I did the following actions on two separate terminals:
1s term:
Start process that is writing to file in background:
└──> while true; do date >> log; sleep 1; done &
[1] 20604
Get the PID of last process that is running in background:
└──> echo $!
20604
2nd term:
Display the content of file being written:
└──> tail -f log
Thu May 7 18:48:20 CEST 2015
Thu May 7 18:48:21 CEST 2015
Thu May 7 18:48:22 CEST 2015
Thu May 7 18:48:23 CEST 2015
Thu May 7 18:48:24 CEST 2015
Thu May 7 18:48:25 CEST 2015
Thu May 7 18:48:26 CEST 2015
Thu May 7 18:48:27 CEST 2015
1st term:
Check who is accessing the file (note that there is only reader)
└──> lsof log
COMMAND PID USER FD TYPE DEVICE SIZE/OFF NODE NAME
tail 21038 wakatana 3r REG 8,1 5340 797966 log
After Following kill
the tail -f
on 2nd terminal terminated and lsof
returned empty output:
└──> kill 21038
└──> lsof log
└──>
2nd term:
Then I started tail -f
again and I saw that data was still written to log file. This means that some process is still writing to log file:
└──> tail -f log
Thu May 7 18:52:33 CEST 2015
Thu May 7 18:52:34 CEST 2015
Thu May 7 18:52:35 CEST 2015
Thu May 7 18:52:36 CEST 2015
Thu May 7 18:52:37 CEST 2015
Thu May 7 18:52:38 CEST 2015
Thu May 7 18:52:39 CEST 2015
Thu May 7 18:52:40 CEST 2015
In this case I actually know the mysterious PID of process which is writing to file, it is PID 20604 so I can kill it and log file will stop growing.
My questions are:
lsof
display (even if is issued repeatedly) the process that is actually writing to
log file? I understand that 20604 belongs to bash
and it is not bash that is writing to file directly but it's child date
. But the lsof
did not display neither bash
nor date
.PS: The shell used: GNU bash, version 4.2.37(1)-release (x86_64-pc-linux-gnu)

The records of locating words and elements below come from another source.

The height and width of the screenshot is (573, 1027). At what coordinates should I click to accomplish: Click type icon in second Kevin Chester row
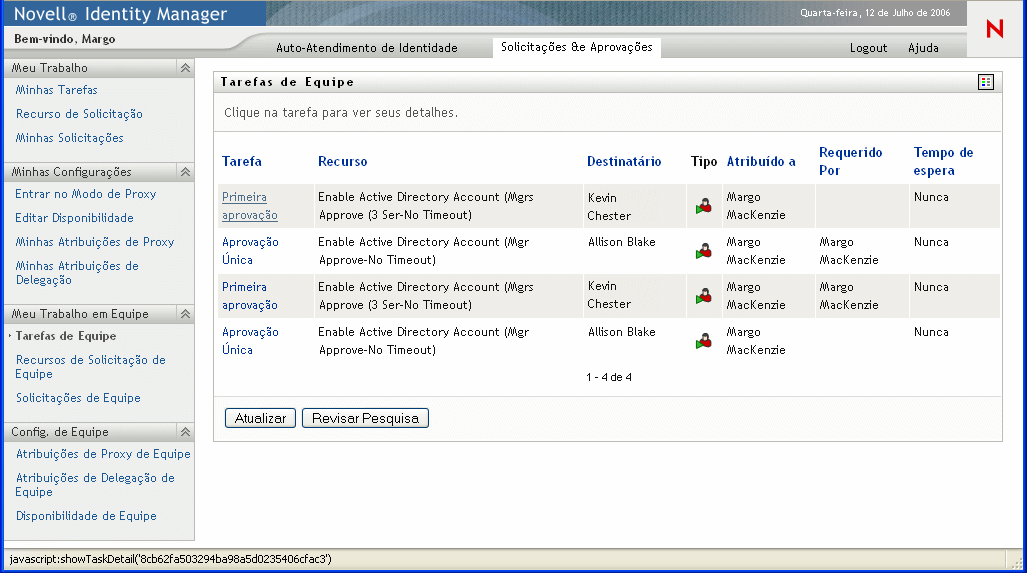(704, 296)
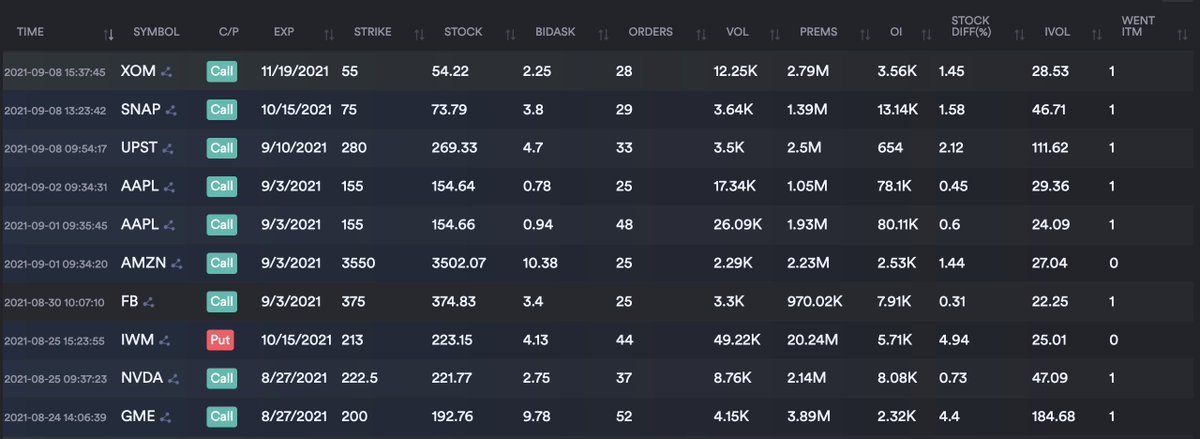The image size is (1200, 439).
Task: Click the red Put badge for IWM
Action: click(x=220, y=340)
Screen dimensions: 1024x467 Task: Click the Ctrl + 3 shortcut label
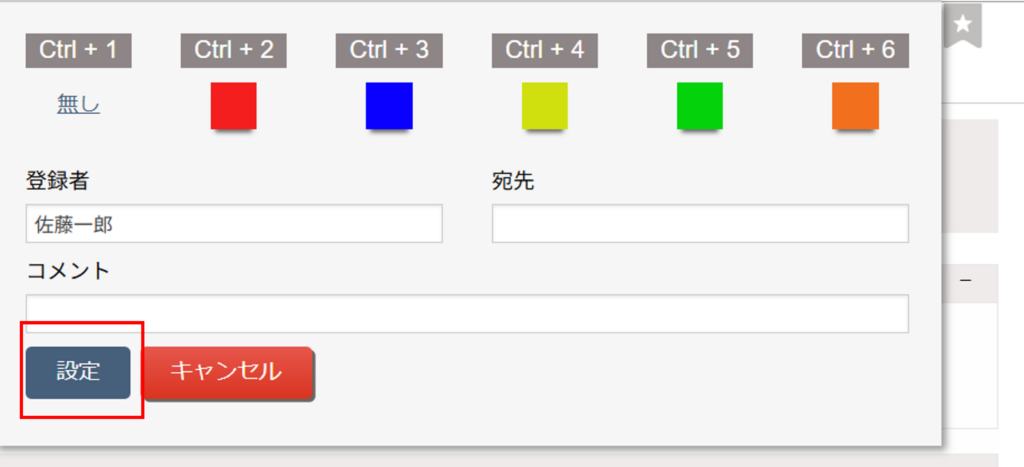click(389, 50)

You have a classic engineering problem in the form of asynchronous sampling here.
Essentially, every long period of waiting time, a process will be very quickly spun up, write to a file, and then die.
Entirely asynchronous to that, you run lsof
which looks for open files - but only effectively at one instant in time that probably will not match when the file is being written. (In actuality, lsof
performs a multi-step operation, but there's probably only one-shot opportunity to catch any given writer).
It might be tempting to think that if you ran lsof
enough times in a loop, you would eventually catch the writer in the act - and perhaps you will. However, depending on how your system's scheduler and I/O functionality works, it is possible that the writing process might be so brief as that there is never any chance for another process to run during it.
If you want a version of this which you can catch in the act, continue to have the generation spaced in time within a parenthesized subshell, but make the writing one consistent operation:
(while true; do date ; sleep 1; done) > log &
Or, if you want to try to catch brief events, you might look at the inotify
mechanism (you can view its documentation with man inotify
) Bear in mind that there is no identification of the actor, and when the actor is short lived like this you can't then go do an lsof
type search to figure out who it was.